Your assignment: Among the entries below, please repeat exactly and only the lines from the line containing "QPreço (467, 20)" to the line containing "[LinkedIn do QuintoAndar", both lines included.

Data Start Marker

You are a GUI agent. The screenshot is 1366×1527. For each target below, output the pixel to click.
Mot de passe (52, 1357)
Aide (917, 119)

Data End Marker
Data Start Marker

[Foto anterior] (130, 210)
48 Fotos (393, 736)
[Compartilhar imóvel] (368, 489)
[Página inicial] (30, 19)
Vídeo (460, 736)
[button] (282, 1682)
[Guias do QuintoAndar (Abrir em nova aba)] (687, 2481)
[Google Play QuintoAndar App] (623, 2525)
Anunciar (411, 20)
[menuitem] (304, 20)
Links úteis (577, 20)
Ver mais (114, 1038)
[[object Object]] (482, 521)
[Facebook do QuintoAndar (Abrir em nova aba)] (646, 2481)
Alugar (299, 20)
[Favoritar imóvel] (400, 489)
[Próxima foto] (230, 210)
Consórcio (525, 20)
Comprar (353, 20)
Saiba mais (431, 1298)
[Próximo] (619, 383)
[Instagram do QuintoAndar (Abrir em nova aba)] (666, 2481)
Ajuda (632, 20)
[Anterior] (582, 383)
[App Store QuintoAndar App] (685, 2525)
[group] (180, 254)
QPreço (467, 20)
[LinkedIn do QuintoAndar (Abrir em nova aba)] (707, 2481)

Data End Marker

Written answer:
QPreço (467, 20)
[LinkedIn do QuintoAndar (Abrir em nova aba)] (707, 2481)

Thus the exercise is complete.